Of all the museums in New York City, the Frick Collection is the glistening jewel. Housed in a 1914 limestone mansion, it’s a private home filled with old master paintings and decorative arts; but now for the first time, visitors can climb the grand staircase up to the second floor and step inside the sumptuous private bedrooms of the storied Frick family.
“The second-floor rooms, now functioning as galleries, are smaller and more intimate compared to the grand rooms on the first floor,” explains the museum’s John Updike Curator Aimee Ng. “These spaces were once the private areas — bedrooms and sitting rooms — of the Frick family. The domestic scale of these second-floor rooms, which includes about 10 rooms and several passageways, creates an ideal atmosphere for engaging with the collection.”

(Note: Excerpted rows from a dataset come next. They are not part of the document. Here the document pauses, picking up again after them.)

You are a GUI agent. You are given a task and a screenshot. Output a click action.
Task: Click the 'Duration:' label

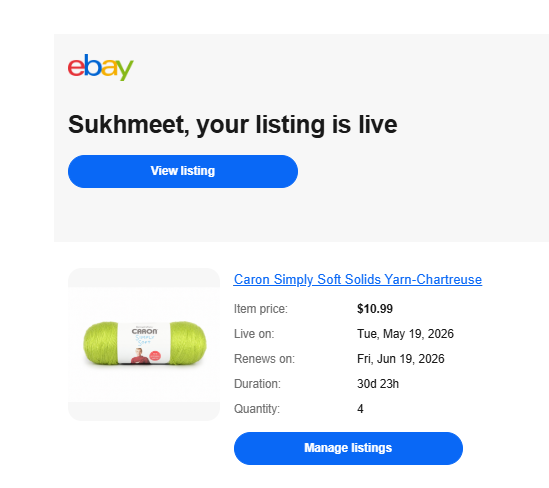tap(257, 384)
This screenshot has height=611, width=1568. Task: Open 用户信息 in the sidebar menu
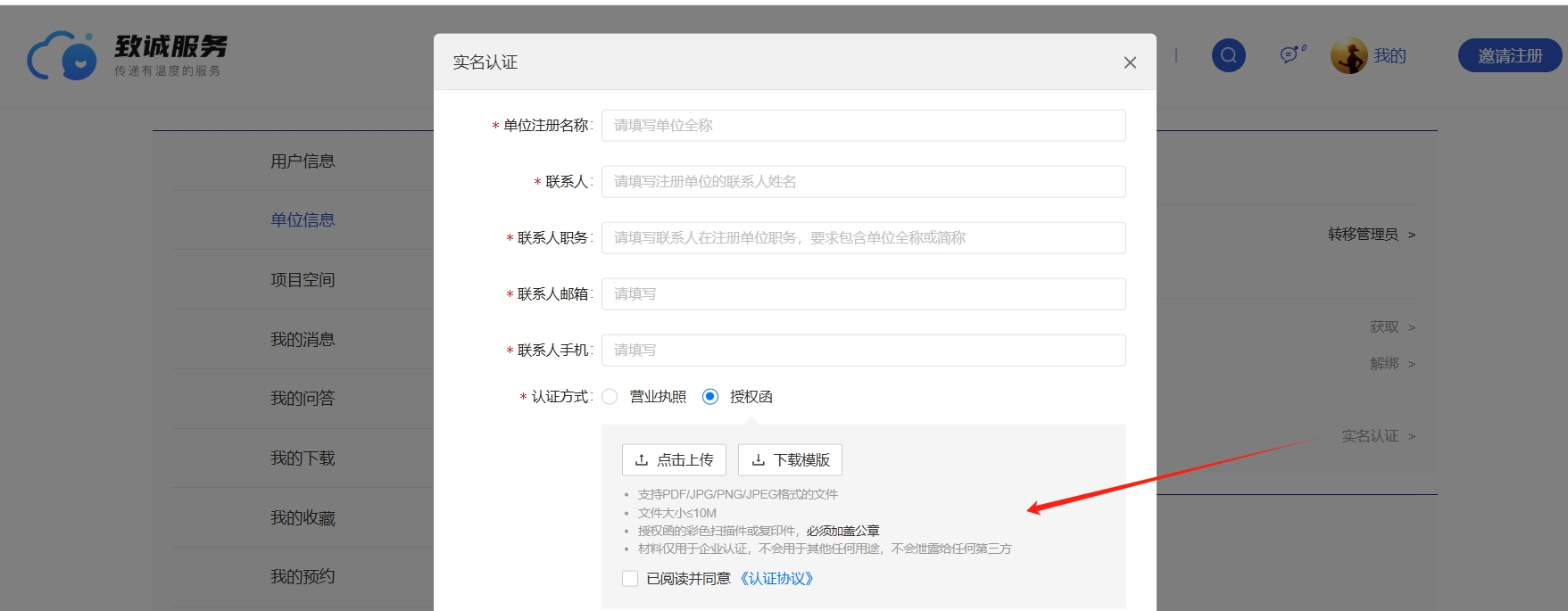303,161
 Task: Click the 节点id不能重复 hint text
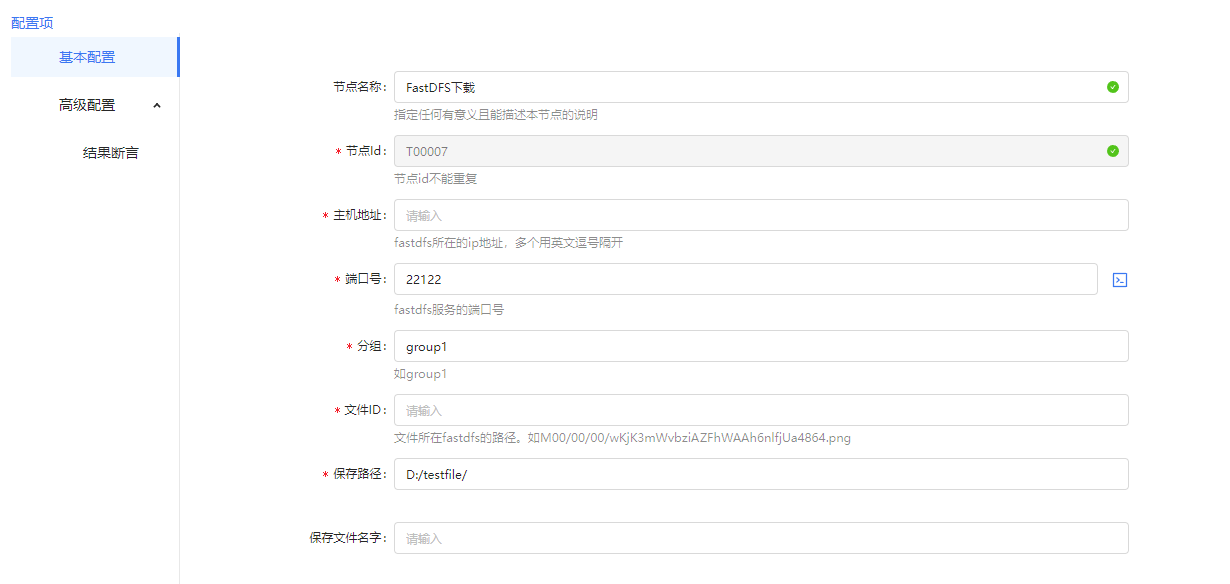click(435, 179)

Henry Clay Frick was an early 1900s industrialist who lived in the Fifth Avenue mansion with his wife, Adelaide, and daughter, Helen. In April, Selldorf Architects completed the most comprehensive upgrade of the museum in nearly 90 years — giving the public a rare glimpse into the grand style of this architectural triumph.
One of the highlights is an enchanting ceiling mural along the second-floor corridor. Contrasted with the otherwise formal interiors, the hand-painted work by John Alden Twachtman offers a delightfully lighthearted touch. “The cerulean sky and suggested landscape are filled with monkeys dressed in Chinese costumes, playfully engaging in human activities — a nod to the French Rococo traditions of singeries and chinoiseries,” reveals Ng. “One particularly charming detail is a monkey lighting the candles of a floating lantern just before the entrance to Adelaide’s bedroom suite.”
The woman who commissioned this mural was Elsie de Wolfe, who is considered America’s first interior decorator. Her simplified, lighter designs replaced the heavy Victorian decor of the time. Turns out, she was just starting her career when Frick was building his estate — so she sent him a rather bold pitch. “In 1914, she wrote to Mr. Frick, who had initially hired a team of all men to decorate his new home,” Ng points out. “She expressed her eagerness to decorate ‘even one room’ and highlighted her expertise in detail and the comfort of women’s spaces — something she claimed ‘no mere man’ could fully understand.”
The pitch worked, and de Wolfe went on to create the iconic Boucher Boudoir, a confection of 18th-century French exuberance. Painted by François Boucher, it includes eight cherub-laden panels depicting the arts and sciences. Previously displayed on the museum’s main floor, the room has been painstakingly returned to its original location. “The Boucher Room was the private boudoir — or sitting room — of Mrs. Frick,” Ng says. “Located next to her bedroom, she used it for various activities. I love the whole room as an ensemble, down to its corner location with windows overlooking Central Park and 70th Street.”
Another highlight is the beloved breakfast room, where family members gathered for their first meal of the day. The suite’s east-facing windows let in the glistening morning light, infusing the space with a warm glow. And as the kitchen was located on the lower level, a waiter would bring the coffee and treats up to the second-floor room, where the family could savor these delights in private.
Finally, to celebrate all this splendor, the exhibition Vermeer’s Love Letters is on view this summer. The Frick’s masterpiece Vermeer’s “Mistress and Maid” will be united with two special loans: “The Love Letter” from Amsterdam’s Rijksmuseum and “Woman Writing a Letter” from the National Gallery of Ireland. Displayed in a single gallery, the three works will appear together for first time — a fitting love letter to this newly refurbished Gilded-Age museum.